We included 62 922 individuals in the discharged cohort, and 1 573 050 matched comparators. Risks for each of all eight outcomes examined were markedly elevated in the discharged cohort relative to the comparators. Within 10 years of first discharge, the cumulative incidence of death, self-harm, committing a violent crime, or hospitalisation due to interpersonal violence was 32·0% (95% CI 31·6-32·5) in the discharged cohort (37·1% [36·5-37·8] in men and 27·2% [26·7-27·8] in women).
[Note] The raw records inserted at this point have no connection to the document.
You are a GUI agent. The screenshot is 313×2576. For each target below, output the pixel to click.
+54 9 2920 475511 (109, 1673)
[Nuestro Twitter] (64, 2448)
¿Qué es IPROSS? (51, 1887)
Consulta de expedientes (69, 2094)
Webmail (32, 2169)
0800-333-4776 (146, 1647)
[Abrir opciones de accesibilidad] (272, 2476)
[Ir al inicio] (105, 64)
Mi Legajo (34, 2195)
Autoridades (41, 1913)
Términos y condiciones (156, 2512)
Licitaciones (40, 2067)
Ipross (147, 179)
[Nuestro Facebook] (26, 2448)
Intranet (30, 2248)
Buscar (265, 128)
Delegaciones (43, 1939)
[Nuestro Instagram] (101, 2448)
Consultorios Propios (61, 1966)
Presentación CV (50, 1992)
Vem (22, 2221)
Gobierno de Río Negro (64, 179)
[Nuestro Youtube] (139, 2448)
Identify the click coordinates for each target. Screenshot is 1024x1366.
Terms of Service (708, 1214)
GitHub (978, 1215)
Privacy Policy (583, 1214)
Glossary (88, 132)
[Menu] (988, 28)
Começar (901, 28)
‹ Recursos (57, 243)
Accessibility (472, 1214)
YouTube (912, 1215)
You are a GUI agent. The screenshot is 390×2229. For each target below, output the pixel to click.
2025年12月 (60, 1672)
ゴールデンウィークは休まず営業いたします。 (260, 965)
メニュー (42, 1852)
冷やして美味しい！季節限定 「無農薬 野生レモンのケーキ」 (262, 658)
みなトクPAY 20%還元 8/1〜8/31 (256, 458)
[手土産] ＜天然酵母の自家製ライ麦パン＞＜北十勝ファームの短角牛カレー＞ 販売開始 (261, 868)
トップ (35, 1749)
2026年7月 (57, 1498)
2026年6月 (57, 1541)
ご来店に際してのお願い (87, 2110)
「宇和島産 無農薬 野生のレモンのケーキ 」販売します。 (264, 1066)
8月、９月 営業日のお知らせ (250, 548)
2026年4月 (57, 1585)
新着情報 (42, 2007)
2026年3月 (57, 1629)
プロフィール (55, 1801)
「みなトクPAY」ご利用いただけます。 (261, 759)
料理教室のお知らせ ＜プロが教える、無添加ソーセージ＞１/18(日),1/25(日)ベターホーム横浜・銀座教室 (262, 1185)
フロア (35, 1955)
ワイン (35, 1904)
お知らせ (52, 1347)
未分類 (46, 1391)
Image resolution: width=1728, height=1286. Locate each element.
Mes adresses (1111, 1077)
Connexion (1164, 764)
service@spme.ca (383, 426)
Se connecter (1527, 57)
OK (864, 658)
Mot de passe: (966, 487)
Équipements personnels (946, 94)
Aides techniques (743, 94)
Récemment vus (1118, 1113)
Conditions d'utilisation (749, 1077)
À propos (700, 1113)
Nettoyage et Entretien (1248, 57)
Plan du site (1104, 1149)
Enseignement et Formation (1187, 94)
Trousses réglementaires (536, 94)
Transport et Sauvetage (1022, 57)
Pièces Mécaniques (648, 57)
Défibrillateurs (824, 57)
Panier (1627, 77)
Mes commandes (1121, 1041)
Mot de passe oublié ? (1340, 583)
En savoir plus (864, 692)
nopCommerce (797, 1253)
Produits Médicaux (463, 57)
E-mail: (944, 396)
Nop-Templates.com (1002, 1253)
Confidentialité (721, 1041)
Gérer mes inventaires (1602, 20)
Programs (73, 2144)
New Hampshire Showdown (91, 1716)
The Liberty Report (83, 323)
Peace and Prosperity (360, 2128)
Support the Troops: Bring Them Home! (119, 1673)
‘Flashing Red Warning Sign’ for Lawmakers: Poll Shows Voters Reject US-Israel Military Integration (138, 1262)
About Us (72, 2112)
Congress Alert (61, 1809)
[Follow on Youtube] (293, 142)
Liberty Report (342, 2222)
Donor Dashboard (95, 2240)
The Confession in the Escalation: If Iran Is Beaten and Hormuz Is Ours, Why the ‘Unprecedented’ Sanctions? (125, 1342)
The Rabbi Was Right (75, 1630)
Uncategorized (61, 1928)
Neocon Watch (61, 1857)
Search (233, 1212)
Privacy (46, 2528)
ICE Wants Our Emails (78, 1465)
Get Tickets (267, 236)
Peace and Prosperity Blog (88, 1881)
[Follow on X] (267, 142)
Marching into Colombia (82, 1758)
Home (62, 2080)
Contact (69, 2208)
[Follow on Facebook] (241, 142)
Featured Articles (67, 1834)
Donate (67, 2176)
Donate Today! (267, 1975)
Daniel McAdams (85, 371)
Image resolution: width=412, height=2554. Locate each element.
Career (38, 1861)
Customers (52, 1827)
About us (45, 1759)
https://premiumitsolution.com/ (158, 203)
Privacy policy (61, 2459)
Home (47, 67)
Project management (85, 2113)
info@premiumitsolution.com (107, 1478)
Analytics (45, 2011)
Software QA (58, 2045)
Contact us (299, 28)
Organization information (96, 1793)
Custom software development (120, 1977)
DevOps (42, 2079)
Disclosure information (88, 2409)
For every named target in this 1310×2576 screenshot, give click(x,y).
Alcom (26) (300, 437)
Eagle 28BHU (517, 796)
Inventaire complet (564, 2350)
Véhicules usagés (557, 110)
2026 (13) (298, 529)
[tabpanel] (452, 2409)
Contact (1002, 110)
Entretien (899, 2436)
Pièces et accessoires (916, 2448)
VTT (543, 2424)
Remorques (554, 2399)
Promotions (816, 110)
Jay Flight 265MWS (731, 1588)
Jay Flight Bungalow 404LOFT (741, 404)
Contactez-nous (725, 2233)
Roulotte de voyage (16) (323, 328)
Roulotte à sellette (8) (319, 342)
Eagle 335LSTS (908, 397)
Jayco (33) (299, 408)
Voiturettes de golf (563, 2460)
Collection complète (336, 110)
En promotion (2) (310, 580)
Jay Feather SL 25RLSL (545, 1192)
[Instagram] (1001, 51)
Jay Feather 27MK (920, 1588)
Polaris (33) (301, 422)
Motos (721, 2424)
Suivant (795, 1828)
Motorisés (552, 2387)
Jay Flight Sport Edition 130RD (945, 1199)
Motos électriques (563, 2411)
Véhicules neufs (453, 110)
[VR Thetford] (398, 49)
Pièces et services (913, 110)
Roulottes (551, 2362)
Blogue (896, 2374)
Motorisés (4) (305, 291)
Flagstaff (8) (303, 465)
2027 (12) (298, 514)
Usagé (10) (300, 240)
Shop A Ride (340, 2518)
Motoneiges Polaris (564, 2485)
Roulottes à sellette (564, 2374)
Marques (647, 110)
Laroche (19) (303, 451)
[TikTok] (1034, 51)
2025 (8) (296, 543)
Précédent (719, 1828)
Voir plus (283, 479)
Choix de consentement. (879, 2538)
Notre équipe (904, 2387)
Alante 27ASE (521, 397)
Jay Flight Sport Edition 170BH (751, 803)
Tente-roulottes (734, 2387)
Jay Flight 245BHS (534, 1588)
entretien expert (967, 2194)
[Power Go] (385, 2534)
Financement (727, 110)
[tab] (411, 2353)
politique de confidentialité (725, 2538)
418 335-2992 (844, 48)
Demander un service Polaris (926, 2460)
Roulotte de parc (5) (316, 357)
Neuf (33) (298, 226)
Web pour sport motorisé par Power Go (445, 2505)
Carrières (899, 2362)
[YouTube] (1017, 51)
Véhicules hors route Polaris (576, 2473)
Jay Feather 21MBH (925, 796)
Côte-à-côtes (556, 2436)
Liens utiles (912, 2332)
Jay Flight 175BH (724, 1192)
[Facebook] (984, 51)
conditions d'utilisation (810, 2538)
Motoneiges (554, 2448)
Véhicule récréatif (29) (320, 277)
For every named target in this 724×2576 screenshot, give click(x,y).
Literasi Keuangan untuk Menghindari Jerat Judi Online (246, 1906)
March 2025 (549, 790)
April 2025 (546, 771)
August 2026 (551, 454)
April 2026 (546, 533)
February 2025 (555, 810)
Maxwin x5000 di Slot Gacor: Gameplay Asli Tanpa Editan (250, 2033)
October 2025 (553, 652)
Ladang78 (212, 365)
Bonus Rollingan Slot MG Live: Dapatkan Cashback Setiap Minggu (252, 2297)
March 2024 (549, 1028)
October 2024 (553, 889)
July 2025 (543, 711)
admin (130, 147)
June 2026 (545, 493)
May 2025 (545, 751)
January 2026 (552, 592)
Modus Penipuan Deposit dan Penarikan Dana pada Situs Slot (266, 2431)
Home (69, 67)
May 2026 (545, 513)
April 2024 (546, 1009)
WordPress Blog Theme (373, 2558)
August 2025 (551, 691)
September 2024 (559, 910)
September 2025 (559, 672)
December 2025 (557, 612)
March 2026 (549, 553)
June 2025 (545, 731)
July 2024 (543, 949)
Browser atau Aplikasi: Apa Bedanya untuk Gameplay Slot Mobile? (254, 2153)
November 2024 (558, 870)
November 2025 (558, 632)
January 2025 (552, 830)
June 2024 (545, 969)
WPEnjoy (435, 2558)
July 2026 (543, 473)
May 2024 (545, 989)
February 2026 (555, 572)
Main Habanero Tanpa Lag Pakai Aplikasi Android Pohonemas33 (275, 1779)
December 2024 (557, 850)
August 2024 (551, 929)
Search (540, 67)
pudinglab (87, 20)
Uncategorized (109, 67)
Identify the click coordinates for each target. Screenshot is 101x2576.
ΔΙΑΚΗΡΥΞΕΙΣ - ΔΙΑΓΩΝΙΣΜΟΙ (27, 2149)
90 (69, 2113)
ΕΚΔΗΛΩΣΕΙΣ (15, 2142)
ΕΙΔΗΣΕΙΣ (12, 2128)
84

Absolute risk of at least one adverse outcome occurring within this timeframe were highest in people diagnosed with a psychoactive substance use disorder at first discharge (cumulative incidence 49·4% [48·4-50·4]), and lowest in those diagnosed with a mood disorder (24·4% [23·6-25·2]). For suicide and non-fatal self-harm, risks were especially high during the first 3 months post-discharge, whereas risks for accidental death, violent criminality, and hospitalisation due to violence were more constant throughout the 10-year follow-up.

INTERPRETATION

People discharged from inpatient psychiatric care are at higher risk than the rest of the population for a range of serious fatal and non-fatal adverse outcomes. Improved inter-agency liaison, intensive follow-up immediately after discharge, and longer-term social support are indicated.

FUNDING

Medical Research Council, European Research Council, and Wellcome Trust.

摘要

背景

出院的精神科住院患者出现严重不良后果的风险较高,但此前尚无研究在单一队列中全面考察一系列多种风险。

方法

我们使用丹麦民事登记系统的数据,划定了一个队列,其中包括1967年至2000年在丹麦出生、15岁生日时仍在世且居住在丹麦、15岁及以上首次因精神科住院治疗后出院的所有个体。出院队列中的每个个体在年龄和性别上与25名无精神科住院史的对照者进行匹配。还从精神科中央研究登记册、死亡原因登记册、国家患者登记册和国家犯罪登记册获取了与每个个体相关的数据。我们使用生存分析技术来估计直至2015年12月31日全因死亡率、自杀、意外死亡、受杀人侵害、实施杀人行为、非致命性自我伤害、暴力犯罪以及暴力事件后住院治疗的绝对风险和相对风险。

结果

我们将62922名个体纳入出院队列,以及1573050名匹配的对照者。与对照者相比,出院队列中所考察的所有八项结局的风险均显著升高。首次出院后的10年内,出院队列中因死亡、自我伤害、实施暴力犯罪或人际暴力导致住院的累积发生率为32.0%(95%CI 31.6 - 32.5)(男性为37.1%[36.5 - 37.8],女性为27.2%[26.7 - 27.8])。首次出院时被诊断为精神活性物质使用障碍的人在此时间段内至少发生一种不良结局的绝对风险最高(累积发生率49.4%[48.4 - 50.4]),而被诊断为心境障碍的人风险最低(24.4%[23.6 - 25.2])。对于自杀和非致命性自我伤害,出院后的前3个月风险尤其高,而在10年随访期间,意外死亡、暴力犯罪以及暴力事件后住院的风险则较为稳定。

解读

与普通人群相比,从住院精神科护理中出院的人面临一系列严重的致命和非致命不良结局的风险更高。需要改善机构间联络、出院后立即进行强化随访以及提供长期社会支持。

资金来源

医学研究理事会、欧洲研究理事会和惠康信托基金会。